Une rencontre sous haute tension à Bujumbura

À peine rentrés d’un déplacement à Bujumbura, les membres de la Coalition Article 64 pour la défense de l’ordre constitutionnel ont tenu à clarifier leur position. Leur déplacement, intervenu suite à une rencontre avec le président burundais Évariste Ndayishimiye, a été l’objet de vives critiques. Les responsables de la coalition ont catégoriquement démenti toute initiative de leur part pour solliciter cet entretien, précisant que ce dernier aurait été proposé par le chef d’État burundais, alors président en exercice de l’Union africaine.
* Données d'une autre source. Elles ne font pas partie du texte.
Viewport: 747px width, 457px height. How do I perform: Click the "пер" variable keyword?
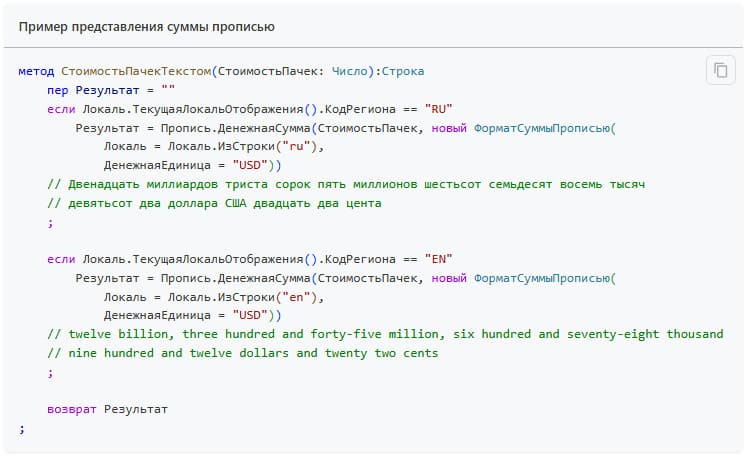coord(58,90)
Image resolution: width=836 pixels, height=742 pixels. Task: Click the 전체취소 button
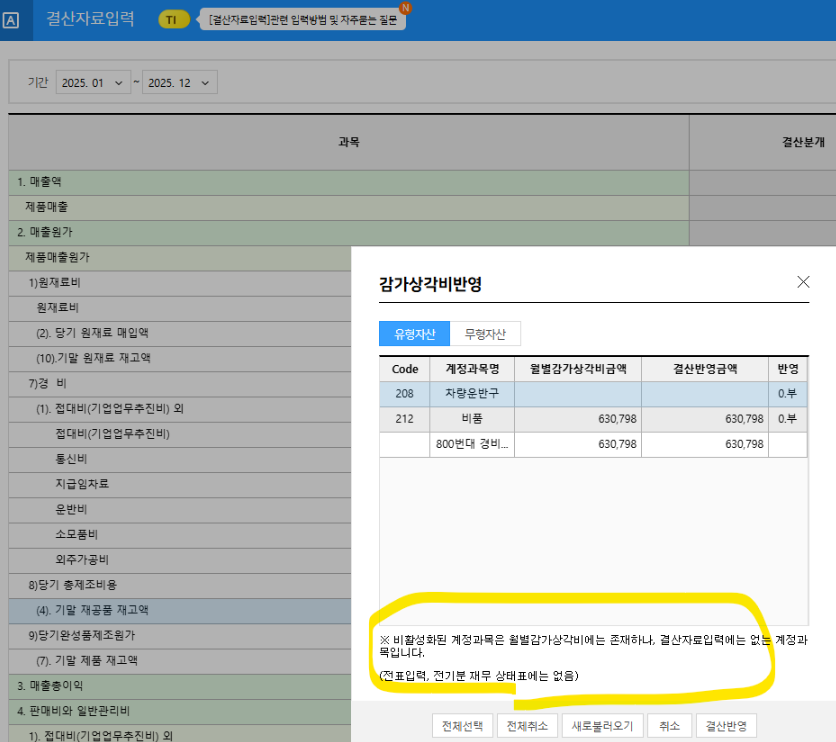(x=527, y=725)
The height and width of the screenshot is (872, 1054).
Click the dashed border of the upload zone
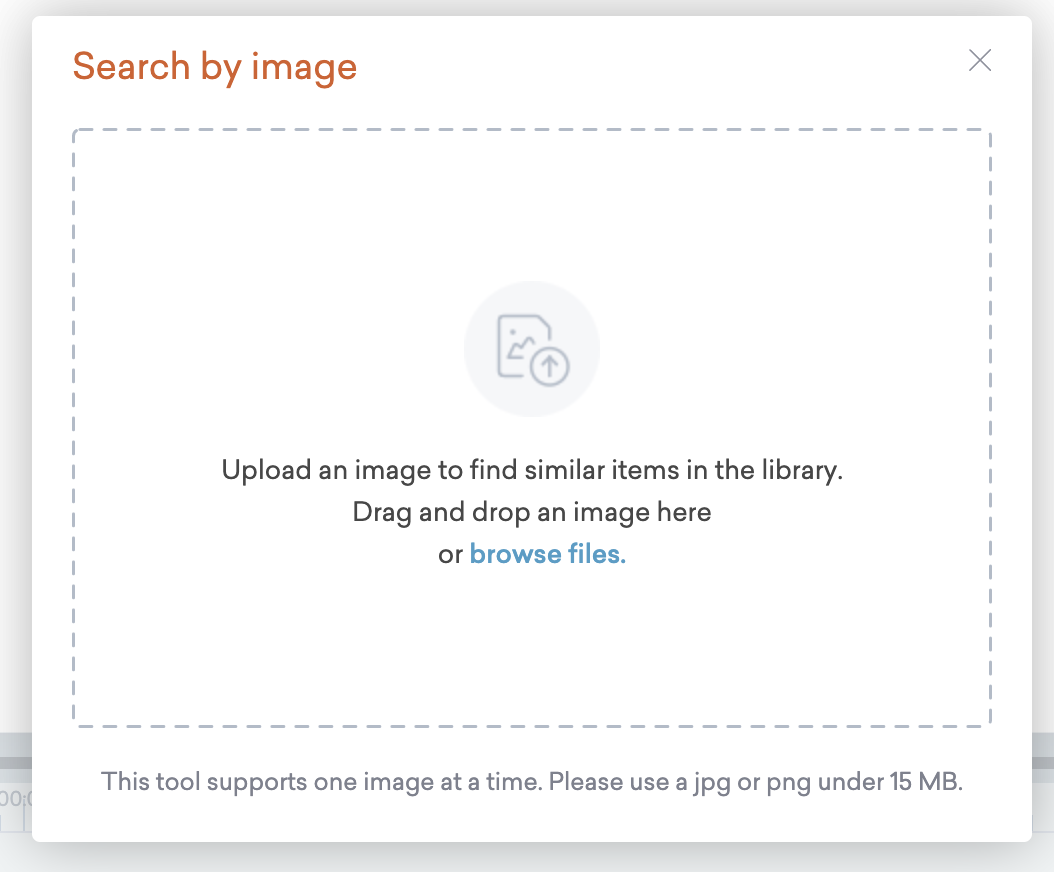pyautogui.click(x=532, y=129)
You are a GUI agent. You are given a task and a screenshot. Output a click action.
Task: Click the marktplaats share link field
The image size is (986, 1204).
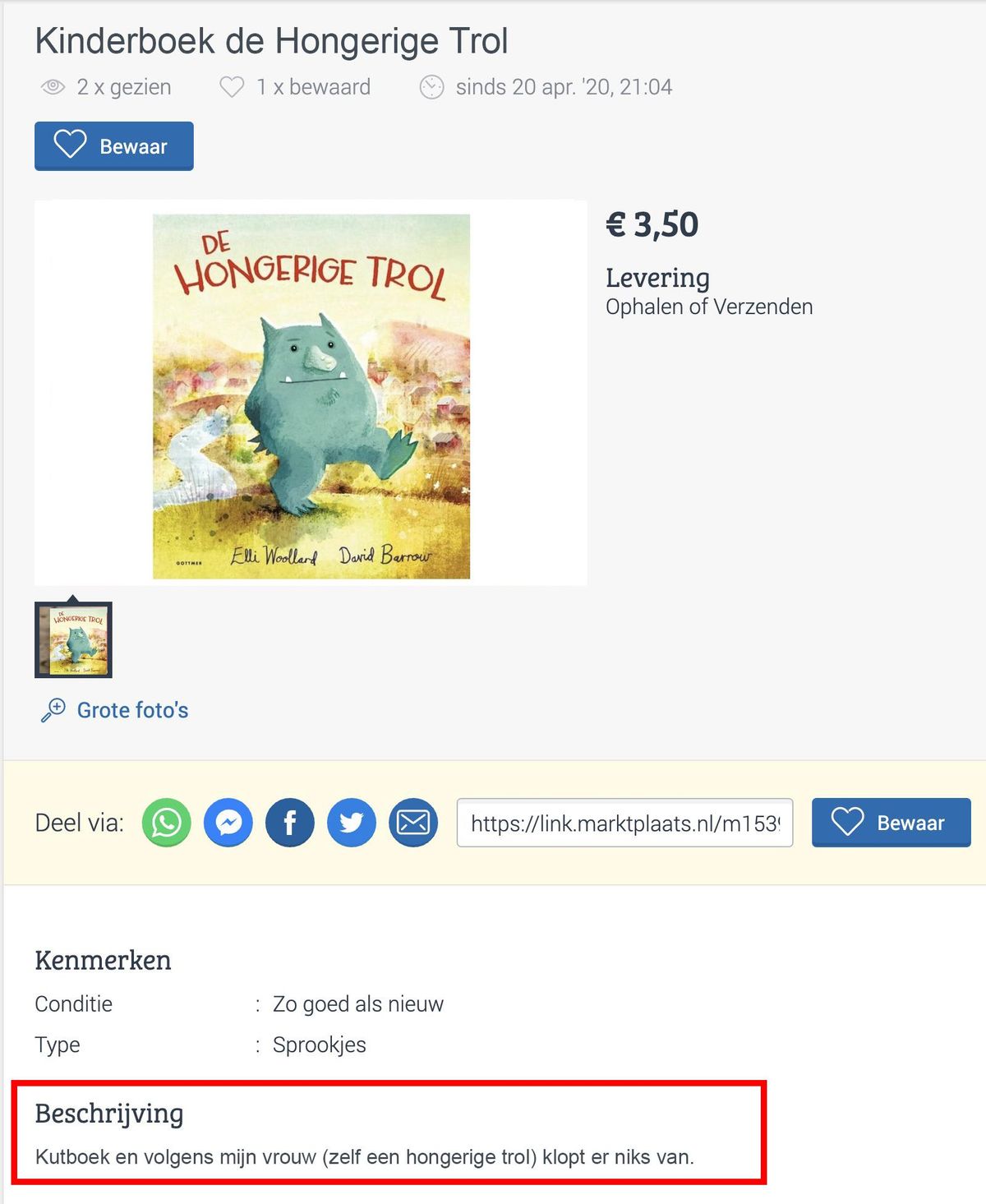(x=625, y=823)
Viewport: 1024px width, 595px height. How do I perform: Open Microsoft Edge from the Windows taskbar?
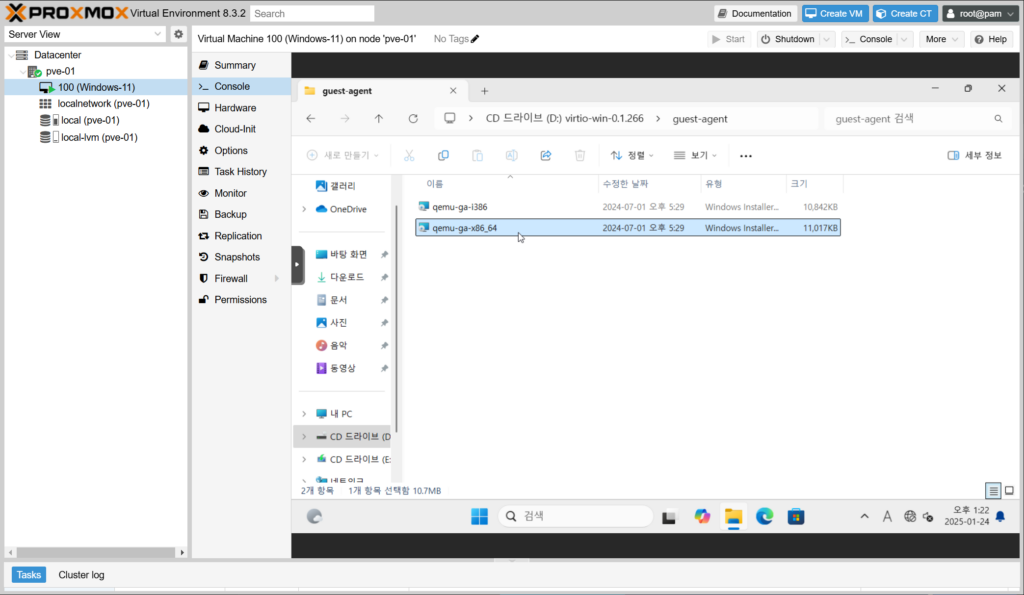764,516
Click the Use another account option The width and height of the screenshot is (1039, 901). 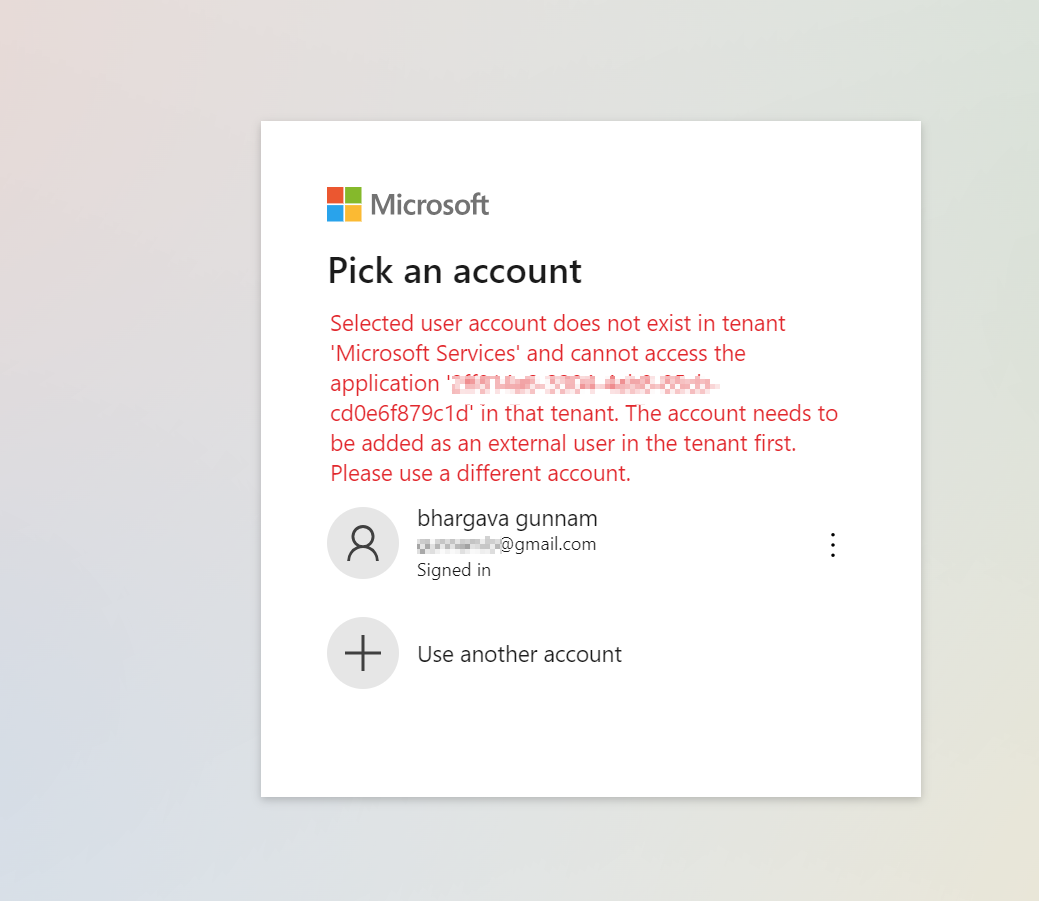[519, 653]
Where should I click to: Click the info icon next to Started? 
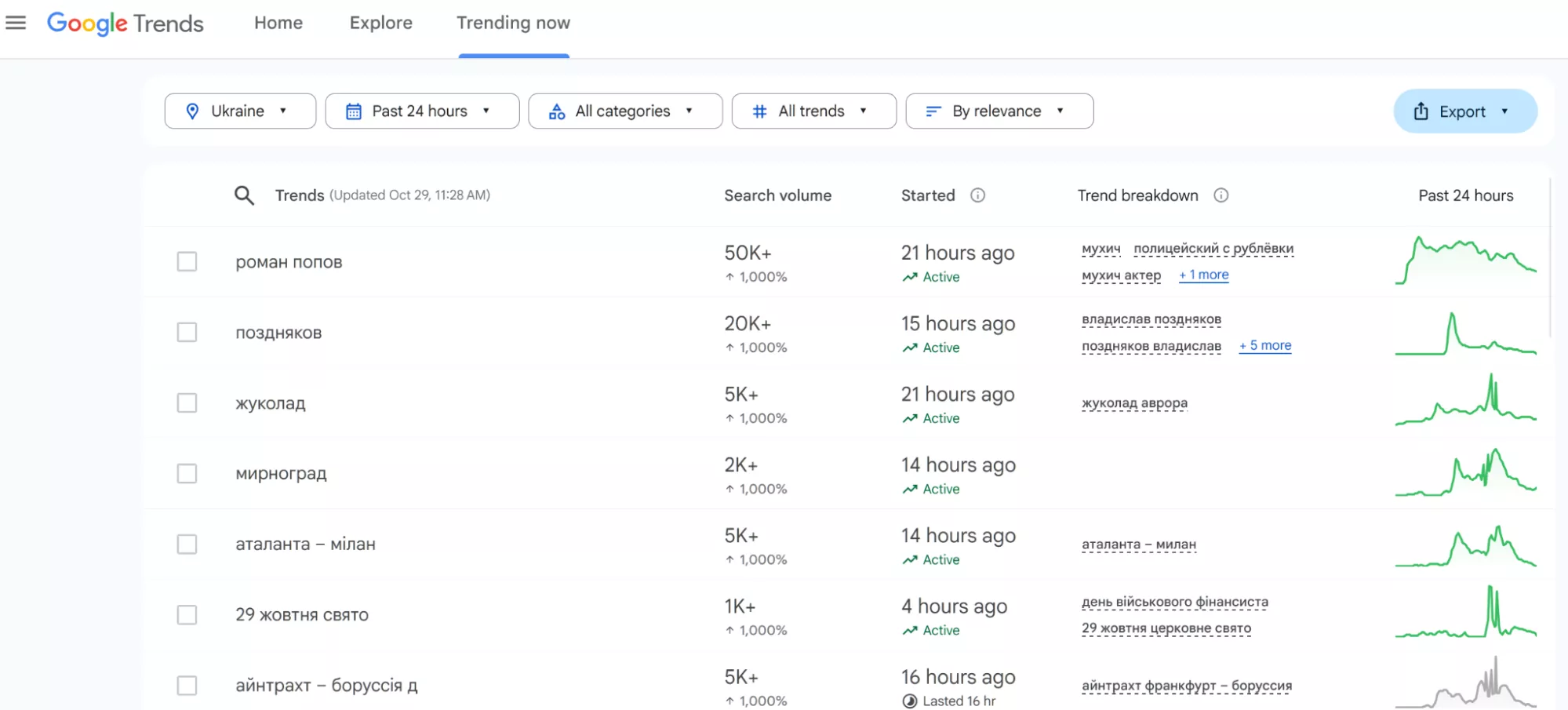(977, 195)
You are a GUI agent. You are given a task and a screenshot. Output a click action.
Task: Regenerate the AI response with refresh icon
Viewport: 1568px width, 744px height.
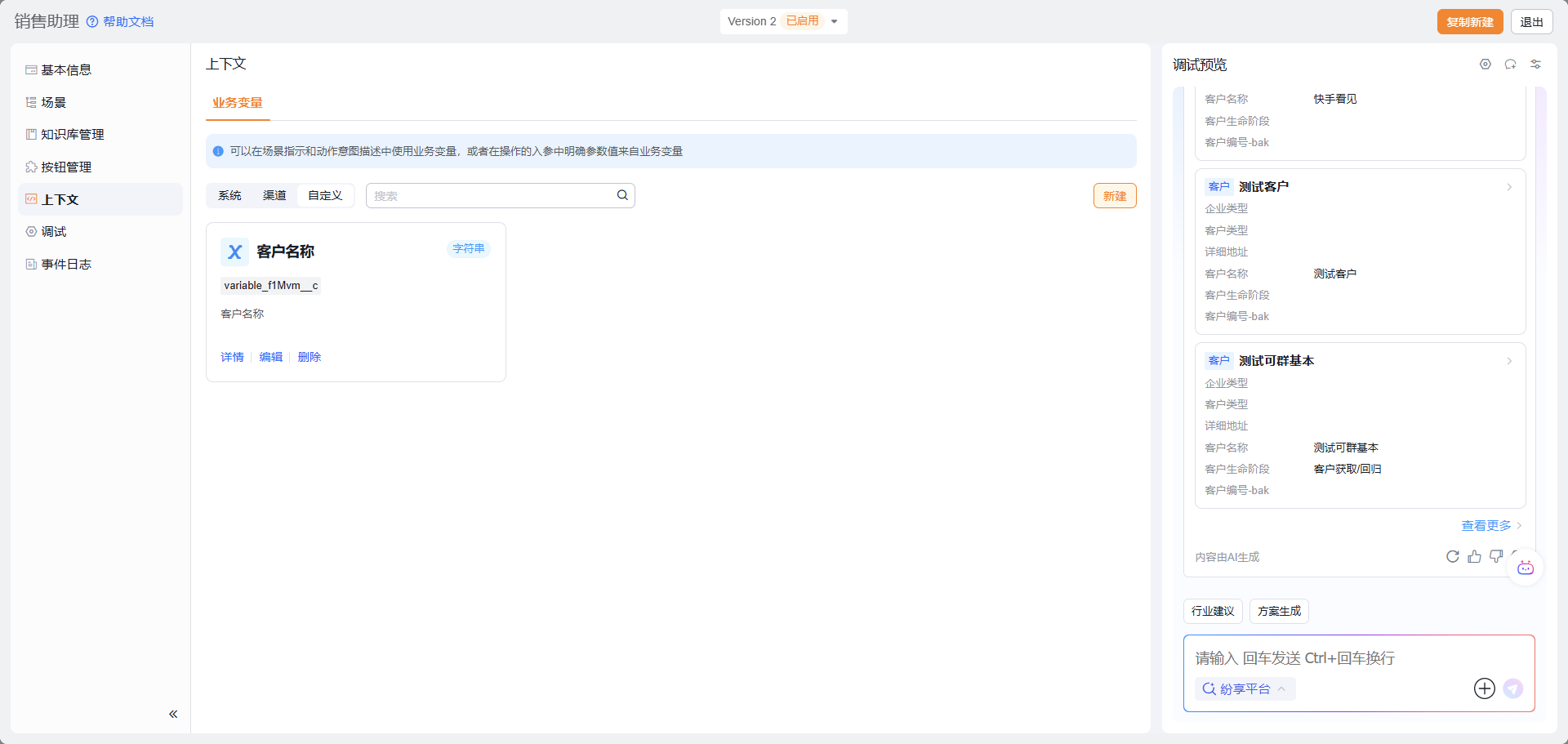coord(1452,556)
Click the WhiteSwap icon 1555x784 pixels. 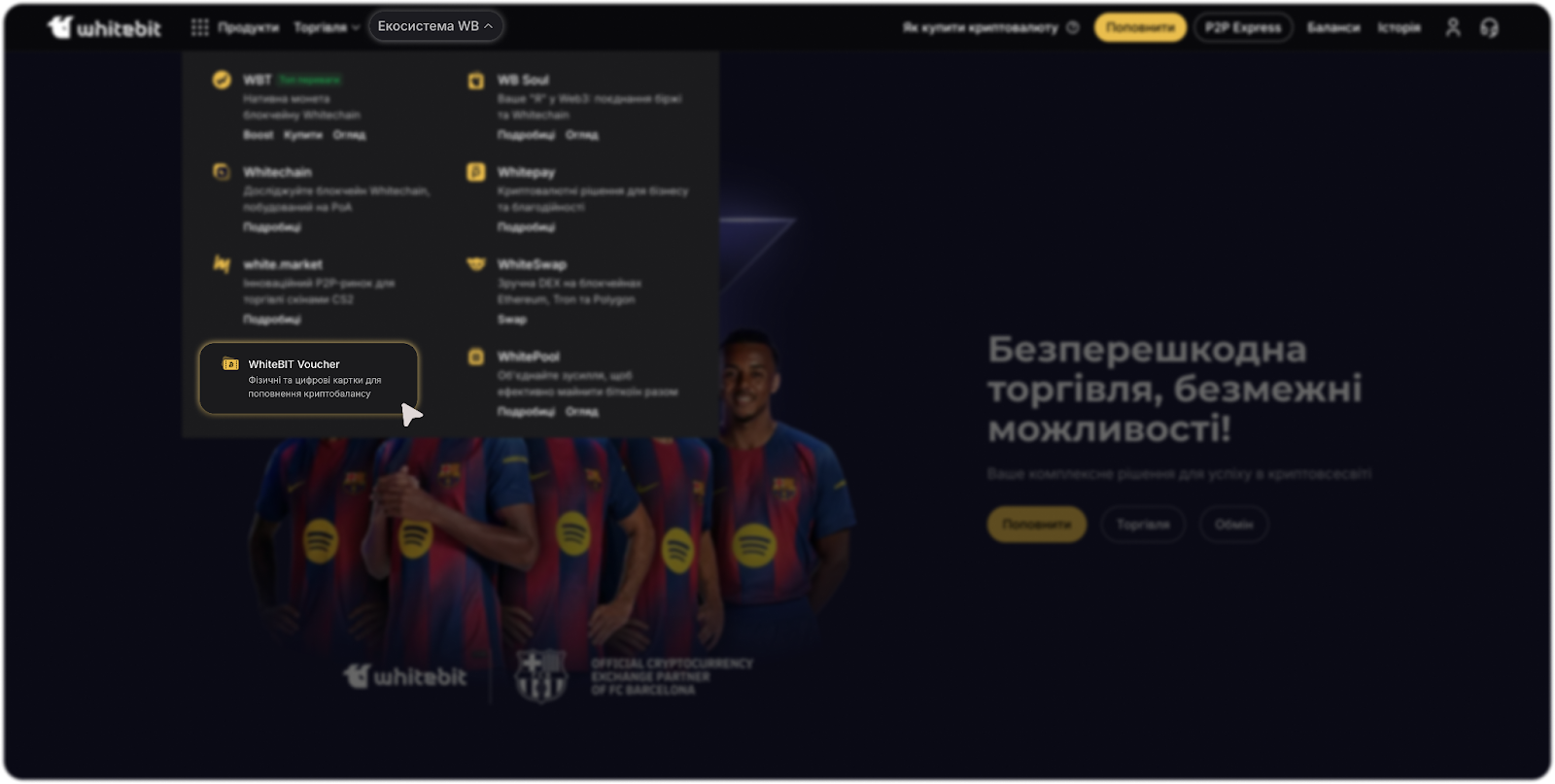[476, 263]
Des principes non négociables pour entamer le dialogue

Face aux appels au dialogue lancés par leur hôte, les ténors de la C64, menés par Martin Fayulu, ont partagé leur vision d’un processus politique crédible. Pour eux, toute discussion sérieuse doit impérativement reposer sur des conditions précises : l’abandon définitif du projet de révision constitutionnelle, la libération immédiate des détenus politiques, la fin des poursuites judiciaires à motivation politique et le rétablissement intégral des libertés fondamentales.

Ils ont souligné avec force que certains principes, comme le respect scrupuleux de la Constitution, la primauté de l’État de droit et la souveraineté populaire, restent des piliers intangibles. Selon eux, les échecs passés des tentatives de résolution de la crise congolaise trouvent leur origine dans l’absence de traitement des causes politiques profondes, un écueil qu’ils entendent absolument éviter.

Une marche pacifique prévue pour faire entendre la voix du peuple

Le projet de modification constitutionnelle porté par le régime actuel, dans un contexte marqué par un conflit armé et une occupation partielle du territoire national, est perçu par la coalition comme une menace majeure pour la stabilité du pays. Les leaders de la C64 ont réaffirmé leur opposition farouche à cette révision, tout en réclamant le respect strict de l’ordre institutionnel.

Ces revendications seront portées haut et fort lors de leur marche pacifique prévue le 22 juillet en direction du Palais de la Nation. Leur objectif ? Exiger la démission du président Félix Tshisekedi, accusé d’avoir trahi son serment constitutionnel. Une mobilisation citoyenne qui s’annonce comme un tournant dans l’histoire politique récente de la République démocratique du Congo.